The box – more specifically, packaging — is a key element of the consumer experience. Done right, packaging can attract the attention of the consumer, help the consumer make a decision, and enhance the anticipation a consumer feels once the decision to buy has been made.
But more than that, thoughtful packaging can help forge an emotional bond between the consumer and the company that made the product. Packaging contributes to the “magic moment” when shoppers are transformed into customers. If the emotional bond is established, loyalty often follows.
Think about it: Do you still have the boxes that your MacBook and iOS products came in? A lot of people do, even if they routinely toss away the boxes for other products.
Why? Because “for Apple, the inexpensive box merits as much attention as the high-margin electronic device inside,” Adam Lashinsky writes in his book “Inside Apple.” Apple even has a special packaging design room in Cupertino that is said to be “so secure that those with access to it need to badge in and out.”
In the room, Lashinsky writes, one packaging designer spent months opening hundreds of prototype iPod boxes, seeking to find the one that provided the best customer experience.
The message sent: Apple really cares about the entire customer experience. Apple cares about me.
In return, customers really care about Apple.
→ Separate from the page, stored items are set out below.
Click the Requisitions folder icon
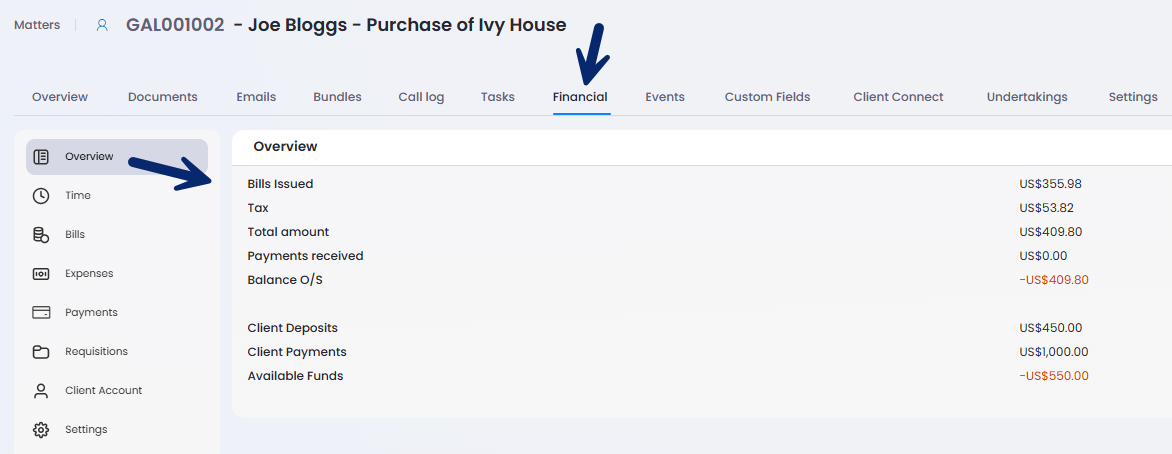 (41, 352)
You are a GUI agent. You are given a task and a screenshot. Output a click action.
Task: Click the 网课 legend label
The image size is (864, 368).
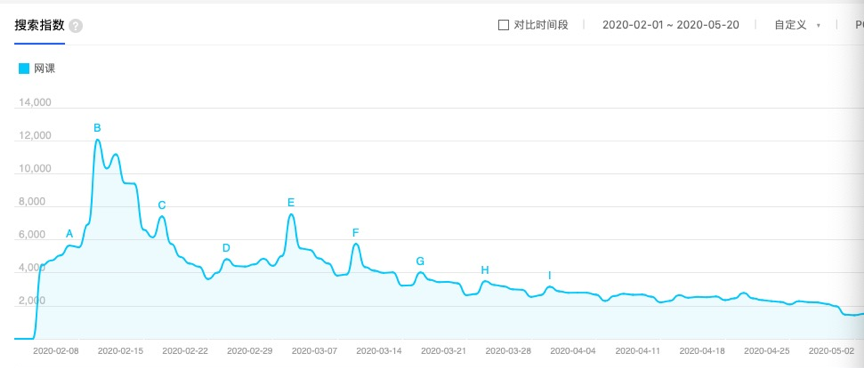[45, 69]
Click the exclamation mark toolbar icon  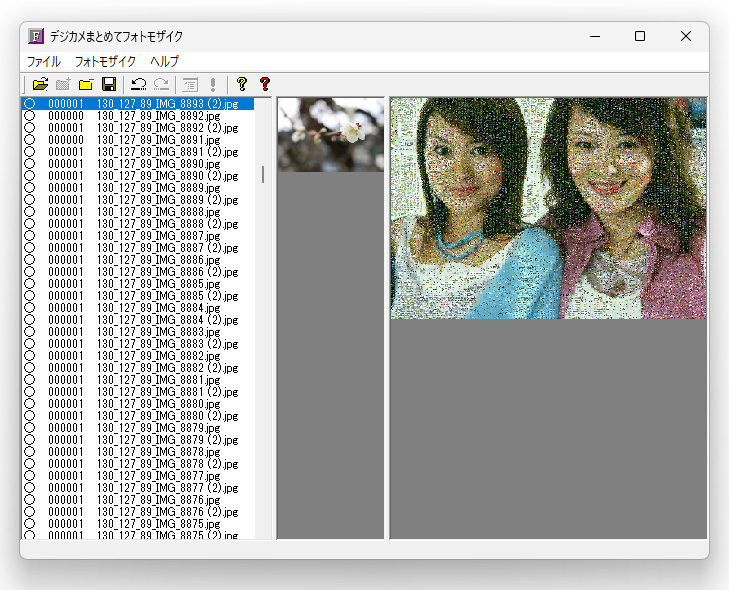[213, 84]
They form a subtle (sometimes not so subtle) emotional link to the company – a human connection — and they become loyal customers.
Sure, there’s more to that customer experience than packaging. But we all know that first impressions matter. For consumer products, the first impression often comes from packaging.
How else to explain the wild popularity of “unboxing” videos on the Web? Millions of people log on to watch complete strangers unwrap new gizmos and gadgets.
Typical is this one, showing the unboxing of the then new iPhone.
Not so typical is this one, showing the unboxing of a new camera. No, not a $500 point-and-shoot. Not even a $5,000 professional camera. It’s a $50,000 Leica Edition Hermès Série Limitée Jean-Louis Dumas. For that kind of money, one expects the packaging to convey the value of the device inside. It wouldn’t quite be the same experience if the camera came in a flimsy cardboard box. The luxurious packaging might even help the consumer to forget, for a moment at least, that he or she has paid $50,000 for a camera that is already scheduled for a model upgrade next year.
Compare the Leica video to this unboxing video for one of the Apple iPad competitors, the Google Nexus 7. More than 1.6 million people have watched this video. Ouch. Do you think Google has a secret packaging design room at its headquarters?
But at least it’s not as bad as those infernal plastic clamshell cases that are designed primarily to thwart shoplifters. The message: We assume you are a thief, and we care more about stopping theft than we do about pleasing our paying customers.
A recent survey conducted by a business professor at Southern Methodist University in Dallas found that nearly 80 percent of consumers “expressed anger, frustration or outright rage” with plastic packaging materials.
Although the focus here has been on physical products, the same principles also apply to services, Web sites, the retail experience — basically any situation where you want to sell something to someone.
Am I saying every company should give all its products the white-glove packaging treatment? No. But if you’re trying to think outside the box to create and launch a new premium product or experience, don’t forget to think about the box itself.